Magno Malta dá tapa na cara de técnica durante exame em hospital: “Imunda”
Uma situação tensa e, pra ser bem direto, bem desagradável acabou vindo à tona envolvendo o senador Magno Malta (PL-ES) e uma profissional da área de saúde, lá em Brasília. Segundo o que foi registrado oficialmente, uma técnica de radiologia decidiu procurar a Polícia Civil do Distrito Federal (PCDF) depois de, segundo ela, ter sido agredida durante o trabalho dentro do hospital DF Star. O caso aconteceu na última quinta-feira, dia 30 de abril, e ainda tá dando o que falar.
De acordo com o relato da funcionária, o senador estava internado pra fazer um exame chamado angiotomografia de tórax e também das coronárias. Até aí, tudo dentro do protocolo, né. A técnica conta que era responsabilidade dela acompanhar o paciente até a sala, preparar os equipamentos, fazer a monitorização e iniciar os procedimentos — aquele processo padrão que envolve acesso venoso, aplicação de soro, essas coisas.
Mas foi justamente durante essa etapa que, segundo ela, começou o problema. No momento da aplicação do contraste, o próprio equipamento identificou uma falha, interrompendo automaticamente o exame. Quando ela foi verificar o que tinha acontecido, percebeu que houve um extravasamento do líquido — basicamente, o contraste não seguiu corretamente pela veia e acabou indo pro tecido ao redor, o que pode causar dor e inchaço.
A profissional relatou que tentou explicar a situação e disse que seria necessário fazer uma compressão no local pra evitar complicações. Só que, nesse momento, ainda segundo a versão dela, o senador teria reagido de forma agressiva.
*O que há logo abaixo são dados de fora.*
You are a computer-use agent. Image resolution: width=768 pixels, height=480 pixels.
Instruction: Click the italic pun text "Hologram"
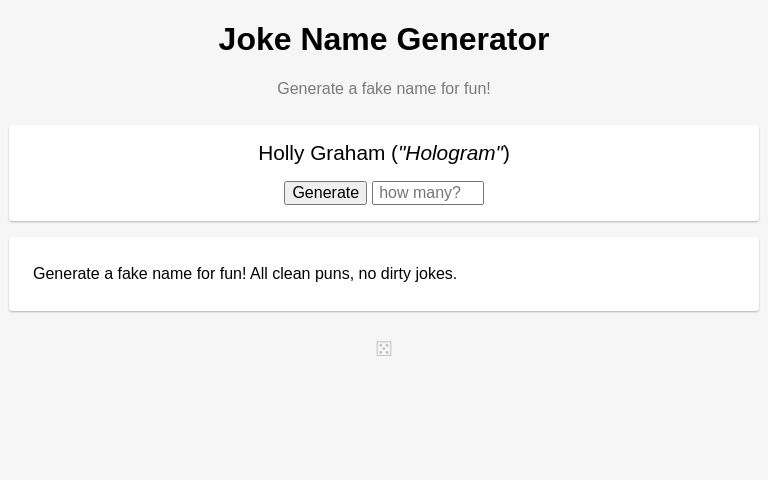pyautogui.click(x=451, y=153)
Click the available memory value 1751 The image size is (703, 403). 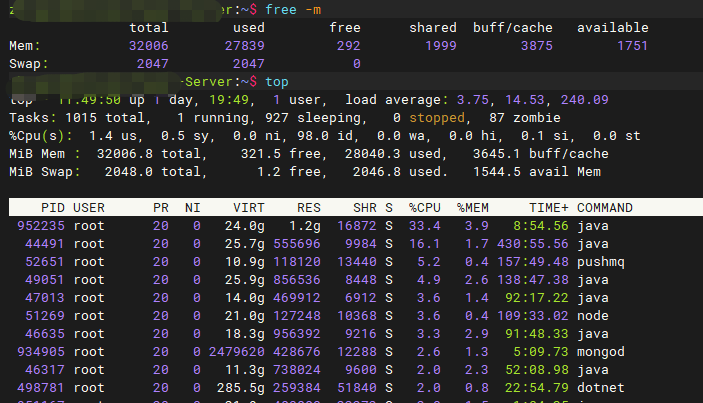click(631, 46)
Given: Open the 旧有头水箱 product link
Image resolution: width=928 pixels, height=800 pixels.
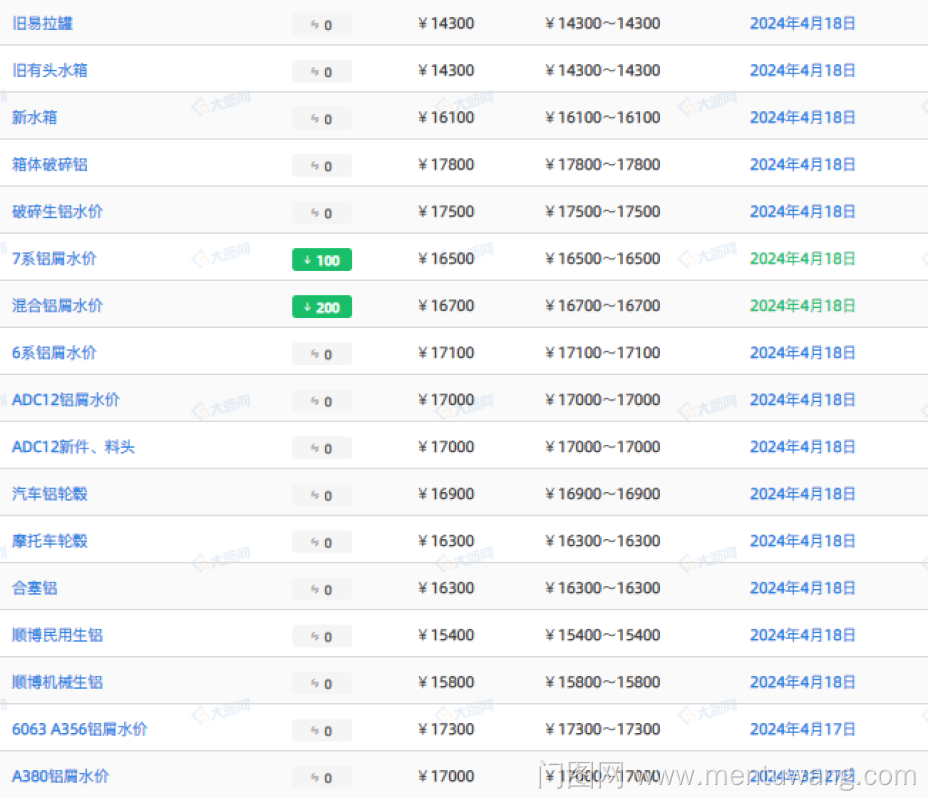Looking at the screenshot, I should (49, 70).
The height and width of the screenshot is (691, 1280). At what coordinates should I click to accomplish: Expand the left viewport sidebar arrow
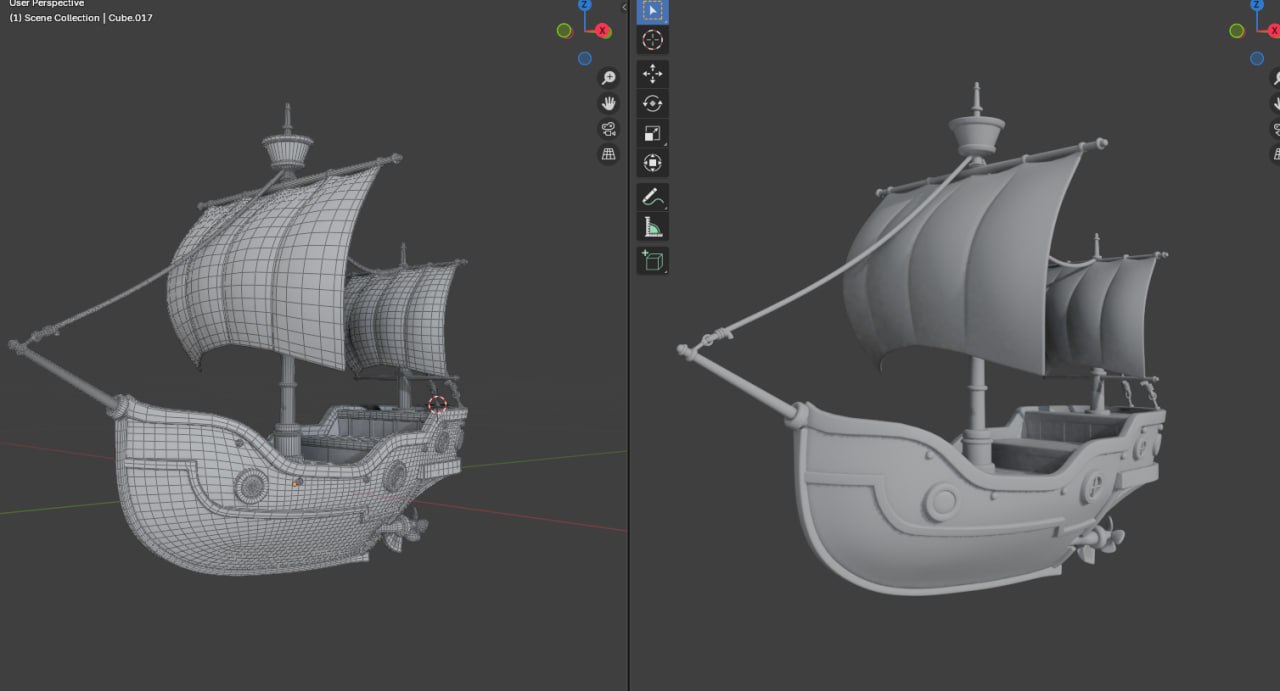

Ela afirma que ele se levantou do aparelho visivelmente irritado e, quando ela se aproximou pra ajudar, acabou levando um tapa no rosto.
Ela descreve que o impacto foi forte, a ponto de entortar os óculos que usava. Além disso, disse que também foi ofendida com palavras pesadas, como “imunda” e “incompetente”. Um episódio que, sinceramente, foge totalmente do que se espera dentro de um ambiente hospitalar.
Assustada, a técnica saiu imediatamente da sala e chamou outros membros da equipe, entre eles uma enfermeira e um médico. Mesmo assim, segundo o depoimento, o senador teria recusado continuar o atendimento naquele momento. A profissional contou ainda que ficou com o rosto vermelho, dolorido e, claro, bastante abalada psicologicamente. Ela inclusive disse ter medo de encontrar o parlamentar novamente.
O caso foi formalizado e agora deve ser investigado pela PCDF. Enquanto isso, o hospital DF Star informou, por meio de nota, que está dando apoio à funcionária e que permanece à disposição das autoridades pra colaborar com o que for necessário. Esse tipo de posicionamento é meio padrão, mas importante também.
Do outro lado, a versão apresentada pelo senador é um pouco diferente. Em nota, ele afirmou que houve falha técnica durante o procedimento, mesmo após ele ter alertado várias vezes que estava sentindo dor intensa e que algo não estava certo. Segundo ele, a situação foi conduzida de forma inadequada.
Ainda de acordo com o relato dele, diante da dor e da forma como teria sido tratado, ele acabou deixando a sala de exames sozinho. O senador também destacou que possui dificuldades de locomoção, o que poderia ter agravado a situação — inclusive com risco de queda ou algo mais sério.
Agora, um ponto que chamou atenção: quando questionado diretamente sobre a suposta agressão, o tapa relatado pela técnica, o senador não confirmou nem negou de forma clara. Ele apenas disse que se recorda da dor intensa causada pelo extravasamento do contraste, sem entrar em detalhes sobre o momento da confusão.
O caso segue em investigação e, como acontece em situações assim, cada lado apresenta sua versão. Resta aguardar o desenrolar dos fatos pra entender melhor o que realmente aconteceu dentro daquela sala de exames. Enquanto isso, fica o alerta sobre como situações de estresse, especialmente em ambientes médicos, podem sair do controle — o que, obviamente, não justifica nenhum tipo de agressão.